Although an assembly did not become a reality, a Constitutional Convention was convened in which local territorial representatives and social movements could serve as convention members if they received enough votes via popular election. An environmental bloc was formed that brought the demands mentioned above to the table.
The first Constitutional Convention occurred between July 2021 and August 2022. It was at this time that the MAT, the Coordination of Territories in Defense of Glaciers and the Movement in Defense of Access to Water, Land and Environmental Protection presented popular initiative number 40230, which was called "For Water and the Rights of Nature and Glaciers."
Of the 388 articles in the proposed law, 74 referred to nature. The drafting of this law represented one of the greatest socio-environmental achievements of the last decades, at the institutional level. But more than 60 percent of voters rejected the proposed constitution in a plebiscite on September 4, 2022, while just over 38 percent of voters approved it in a process in which voting was mandatory.
Subsequently, the second Constitutional Convention was called, but this time only political parties participated, with a strong presence of the right and ultra-right wing. The proposed constitutional text of the second Convention was rejected on December 17, 2023. This is why the 1980 Constitution—and therefore, the 1981 Water Code—remain in effect today.
The current dispute
President Gabriel Boric's administration claims to be progressive, but it has approved a series of ecocidal projects including the expansion of the mines of the Los Bronces Integrado mining company, owned by Anglo American, and the Alto Maipo hydroelectric project, owned by AES GENER, a corporation based in the United States.
The government has signed two free trade agreements since Boric took office.

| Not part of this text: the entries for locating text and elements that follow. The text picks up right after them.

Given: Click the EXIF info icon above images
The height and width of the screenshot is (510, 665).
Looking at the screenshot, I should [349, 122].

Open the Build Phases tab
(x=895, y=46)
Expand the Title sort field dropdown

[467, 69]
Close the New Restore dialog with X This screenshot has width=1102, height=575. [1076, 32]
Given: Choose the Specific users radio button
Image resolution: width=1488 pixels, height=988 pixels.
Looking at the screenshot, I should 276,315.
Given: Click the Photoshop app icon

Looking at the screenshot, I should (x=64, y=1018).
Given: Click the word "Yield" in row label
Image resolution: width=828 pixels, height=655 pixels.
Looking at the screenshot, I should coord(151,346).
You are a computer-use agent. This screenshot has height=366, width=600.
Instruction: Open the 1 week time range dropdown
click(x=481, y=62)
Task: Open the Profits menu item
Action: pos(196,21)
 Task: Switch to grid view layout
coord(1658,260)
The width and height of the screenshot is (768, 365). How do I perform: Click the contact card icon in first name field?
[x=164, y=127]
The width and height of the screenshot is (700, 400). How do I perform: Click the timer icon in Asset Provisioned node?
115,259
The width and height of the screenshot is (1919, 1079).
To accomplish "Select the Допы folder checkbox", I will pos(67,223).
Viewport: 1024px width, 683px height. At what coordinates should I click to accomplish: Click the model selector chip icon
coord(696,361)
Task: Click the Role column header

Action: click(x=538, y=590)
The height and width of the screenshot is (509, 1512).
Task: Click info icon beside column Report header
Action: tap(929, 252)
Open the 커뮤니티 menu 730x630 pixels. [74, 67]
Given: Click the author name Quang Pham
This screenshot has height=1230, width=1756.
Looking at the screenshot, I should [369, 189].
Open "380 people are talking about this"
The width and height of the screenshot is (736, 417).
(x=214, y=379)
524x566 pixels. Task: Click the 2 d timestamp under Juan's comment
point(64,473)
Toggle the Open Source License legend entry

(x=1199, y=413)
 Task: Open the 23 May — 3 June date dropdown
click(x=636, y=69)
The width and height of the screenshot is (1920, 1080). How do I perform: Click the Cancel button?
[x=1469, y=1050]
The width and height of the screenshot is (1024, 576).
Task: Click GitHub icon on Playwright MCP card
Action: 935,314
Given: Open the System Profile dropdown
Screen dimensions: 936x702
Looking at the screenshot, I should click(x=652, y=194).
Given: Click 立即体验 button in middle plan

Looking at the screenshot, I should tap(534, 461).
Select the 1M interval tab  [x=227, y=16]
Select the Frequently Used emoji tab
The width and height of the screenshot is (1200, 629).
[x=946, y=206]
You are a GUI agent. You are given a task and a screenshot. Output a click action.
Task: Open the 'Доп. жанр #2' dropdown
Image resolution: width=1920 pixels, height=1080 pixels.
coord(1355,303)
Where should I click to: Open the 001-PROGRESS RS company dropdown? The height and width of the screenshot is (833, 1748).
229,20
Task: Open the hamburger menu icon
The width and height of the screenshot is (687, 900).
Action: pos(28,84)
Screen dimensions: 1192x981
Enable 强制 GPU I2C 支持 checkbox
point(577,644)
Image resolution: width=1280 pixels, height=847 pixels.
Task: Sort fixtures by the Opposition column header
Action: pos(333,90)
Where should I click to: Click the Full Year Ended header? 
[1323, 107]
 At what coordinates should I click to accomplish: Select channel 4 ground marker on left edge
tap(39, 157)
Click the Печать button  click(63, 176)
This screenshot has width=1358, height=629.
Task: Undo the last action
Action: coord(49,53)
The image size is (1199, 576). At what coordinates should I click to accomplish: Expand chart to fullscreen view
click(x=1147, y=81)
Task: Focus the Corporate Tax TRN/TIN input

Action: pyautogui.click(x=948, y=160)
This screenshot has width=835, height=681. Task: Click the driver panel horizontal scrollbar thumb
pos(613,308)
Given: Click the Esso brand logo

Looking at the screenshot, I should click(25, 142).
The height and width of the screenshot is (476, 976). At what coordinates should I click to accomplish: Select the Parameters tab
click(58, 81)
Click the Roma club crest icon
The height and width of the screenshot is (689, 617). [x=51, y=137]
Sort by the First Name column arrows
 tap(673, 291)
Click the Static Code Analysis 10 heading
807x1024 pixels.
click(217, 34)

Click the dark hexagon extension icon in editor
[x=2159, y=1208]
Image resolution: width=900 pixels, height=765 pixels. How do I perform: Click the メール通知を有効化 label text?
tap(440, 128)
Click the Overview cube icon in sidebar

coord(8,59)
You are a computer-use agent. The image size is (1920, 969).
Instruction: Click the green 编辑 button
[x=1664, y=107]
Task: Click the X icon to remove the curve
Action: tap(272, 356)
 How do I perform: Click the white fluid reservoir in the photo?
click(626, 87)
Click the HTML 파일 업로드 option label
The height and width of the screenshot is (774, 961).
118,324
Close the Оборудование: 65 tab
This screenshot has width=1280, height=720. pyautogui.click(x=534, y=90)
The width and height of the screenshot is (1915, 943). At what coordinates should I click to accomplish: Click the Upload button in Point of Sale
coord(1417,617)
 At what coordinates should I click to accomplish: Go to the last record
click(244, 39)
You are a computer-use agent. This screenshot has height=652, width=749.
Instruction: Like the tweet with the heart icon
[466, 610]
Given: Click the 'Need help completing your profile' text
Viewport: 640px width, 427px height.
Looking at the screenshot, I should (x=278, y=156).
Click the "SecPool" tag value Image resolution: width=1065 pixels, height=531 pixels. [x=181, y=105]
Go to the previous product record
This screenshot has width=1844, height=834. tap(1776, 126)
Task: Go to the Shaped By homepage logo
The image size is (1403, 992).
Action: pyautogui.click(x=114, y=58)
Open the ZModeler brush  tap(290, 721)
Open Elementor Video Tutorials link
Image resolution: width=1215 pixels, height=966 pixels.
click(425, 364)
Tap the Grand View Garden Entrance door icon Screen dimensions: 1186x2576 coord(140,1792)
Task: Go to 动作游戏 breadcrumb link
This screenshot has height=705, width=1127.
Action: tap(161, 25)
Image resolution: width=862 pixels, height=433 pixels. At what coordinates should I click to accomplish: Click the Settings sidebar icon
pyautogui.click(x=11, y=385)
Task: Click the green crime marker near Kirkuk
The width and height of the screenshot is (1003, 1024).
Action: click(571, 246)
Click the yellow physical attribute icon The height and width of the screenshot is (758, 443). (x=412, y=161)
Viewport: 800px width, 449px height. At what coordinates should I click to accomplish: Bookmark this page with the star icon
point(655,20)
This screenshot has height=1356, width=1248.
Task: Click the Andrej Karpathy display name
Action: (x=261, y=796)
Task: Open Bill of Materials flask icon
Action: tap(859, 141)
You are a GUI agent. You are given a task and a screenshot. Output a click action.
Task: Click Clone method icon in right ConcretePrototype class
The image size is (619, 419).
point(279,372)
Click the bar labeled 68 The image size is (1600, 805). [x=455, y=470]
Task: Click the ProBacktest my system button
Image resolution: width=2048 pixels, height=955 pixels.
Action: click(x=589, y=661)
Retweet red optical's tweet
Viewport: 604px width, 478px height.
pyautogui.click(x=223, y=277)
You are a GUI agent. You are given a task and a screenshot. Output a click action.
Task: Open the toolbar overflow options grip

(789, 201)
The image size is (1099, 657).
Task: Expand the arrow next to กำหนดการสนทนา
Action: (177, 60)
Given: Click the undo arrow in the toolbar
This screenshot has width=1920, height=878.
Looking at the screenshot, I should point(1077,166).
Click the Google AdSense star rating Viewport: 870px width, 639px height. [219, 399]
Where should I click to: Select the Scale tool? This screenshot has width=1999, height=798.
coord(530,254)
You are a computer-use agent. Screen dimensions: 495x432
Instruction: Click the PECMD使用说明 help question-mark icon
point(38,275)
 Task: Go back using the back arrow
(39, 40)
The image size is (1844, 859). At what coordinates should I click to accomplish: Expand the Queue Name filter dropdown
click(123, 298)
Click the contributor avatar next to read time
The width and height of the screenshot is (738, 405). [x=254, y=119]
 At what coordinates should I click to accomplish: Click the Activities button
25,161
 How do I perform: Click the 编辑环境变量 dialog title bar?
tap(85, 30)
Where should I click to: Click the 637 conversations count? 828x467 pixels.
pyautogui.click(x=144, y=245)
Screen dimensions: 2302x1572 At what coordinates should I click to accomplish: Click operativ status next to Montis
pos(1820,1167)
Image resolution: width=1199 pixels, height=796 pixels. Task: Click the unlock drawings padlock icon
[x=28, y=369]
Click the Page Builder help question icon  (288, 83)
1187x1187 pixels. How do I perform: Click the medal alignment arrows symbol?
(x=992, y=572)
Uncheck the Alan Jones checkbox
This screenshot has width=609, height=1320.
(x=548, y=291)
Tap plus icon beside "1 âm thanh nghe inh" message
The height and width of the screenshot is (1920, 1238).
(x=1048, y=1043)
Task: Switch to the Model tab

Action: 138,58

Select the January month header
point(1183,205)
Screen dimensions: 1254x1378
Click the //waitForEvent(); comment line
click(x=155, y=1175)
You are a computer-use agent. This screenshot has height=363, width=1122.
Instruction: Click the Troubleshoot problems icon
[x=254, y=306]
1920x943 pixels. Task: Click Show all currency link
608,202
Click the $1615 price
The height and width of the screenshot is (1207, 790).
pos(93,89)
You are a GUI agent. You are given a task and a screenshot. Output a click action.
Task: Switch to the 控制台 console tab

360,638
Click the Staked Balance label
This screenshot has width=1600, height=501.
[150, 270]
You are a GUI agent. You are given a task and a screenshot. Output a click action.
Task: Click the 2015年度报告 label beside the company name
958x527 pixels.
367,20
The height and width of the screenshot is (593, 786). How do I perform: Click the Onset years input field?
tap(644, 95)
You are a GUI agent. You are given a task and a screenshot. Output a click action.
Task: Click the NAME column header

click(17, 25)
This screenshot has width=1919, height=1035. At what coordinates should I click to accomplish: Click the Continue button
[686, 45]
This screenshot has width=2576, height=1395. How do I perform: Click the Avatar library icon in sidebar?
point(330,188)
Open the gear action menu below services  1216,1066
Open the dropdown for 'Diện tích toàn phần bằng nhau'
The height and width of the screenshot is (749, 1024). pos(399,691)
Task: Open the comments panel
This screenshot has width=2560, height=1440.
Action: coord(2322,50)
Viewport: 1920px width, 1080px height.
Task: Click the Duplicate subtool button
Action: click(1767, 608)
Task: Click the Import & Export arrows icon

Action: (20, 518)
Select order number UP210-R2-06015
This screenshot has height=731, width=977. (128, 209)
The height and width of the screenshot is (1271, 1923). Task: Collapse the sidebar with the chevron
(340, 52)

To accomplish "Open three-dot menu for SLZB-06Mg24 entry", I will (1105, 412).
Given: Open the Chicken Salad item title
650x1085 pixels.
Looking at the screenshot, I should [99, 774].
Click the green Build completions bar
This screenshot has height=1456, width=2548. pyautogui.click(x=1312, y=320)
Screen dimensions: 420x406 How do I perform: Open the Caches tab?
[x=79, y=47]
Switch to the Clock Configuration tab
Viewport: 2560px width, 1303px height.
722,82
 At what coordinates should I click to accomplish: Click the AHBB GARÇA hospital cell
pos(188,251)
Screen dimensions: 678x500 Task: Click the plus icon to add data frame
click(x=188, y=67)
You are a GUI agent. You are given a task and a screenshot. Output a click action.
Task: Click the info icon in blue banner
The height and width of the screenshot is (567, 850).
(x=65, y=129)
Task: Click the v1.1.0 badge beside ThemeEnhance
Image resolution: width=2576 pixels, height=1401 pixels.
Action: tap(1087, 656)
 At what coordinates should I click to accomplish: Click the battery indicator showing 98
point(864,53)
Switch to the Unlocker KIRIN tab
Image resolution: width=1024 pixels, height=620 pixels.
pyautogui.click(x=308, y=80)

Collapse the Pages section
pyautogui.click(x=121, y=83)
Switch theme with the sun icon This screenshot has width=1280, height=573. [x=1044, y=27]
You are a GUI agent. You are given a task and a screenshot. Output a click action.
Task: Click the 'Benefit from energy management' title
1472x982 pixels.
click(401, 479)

The Comprehensive and Progressive Agreement for Trans-Pacific Partnership entered into force in February 2023, and the Free Trade Agreement with the European Union, which was signed in December of last year. The latter incentivizes an energy transition based on the exploitation of territories for the production of lithium, green hydrogen, and new hydroelectric projects.
Faced with these threats, territorial and socio-environmental movements in Chile are building and consolidating alternatives to the neoliberal and eco-capitalist advance.
We continue to fight for the communal management of water, including planting and harvesting rainwater in the subsoil for later use, an ancestral technique employed by various Indigenous nations. We are fighting for water management to be carried out on a watershed and subwatershed level, ensuring collective participation in the production and distribution of drinking water and in sewage collection and treatment. These proposals lead toward self-determination and put life in the center, showing a way out of the ecological and climate crisis.
It is no coincidence that those who defend water and territories are repressed and criminalized in Abya Yala and worldwide. A structural critique frames our activism and our ways of life suggest possible horizons for thinking beyond capitalism.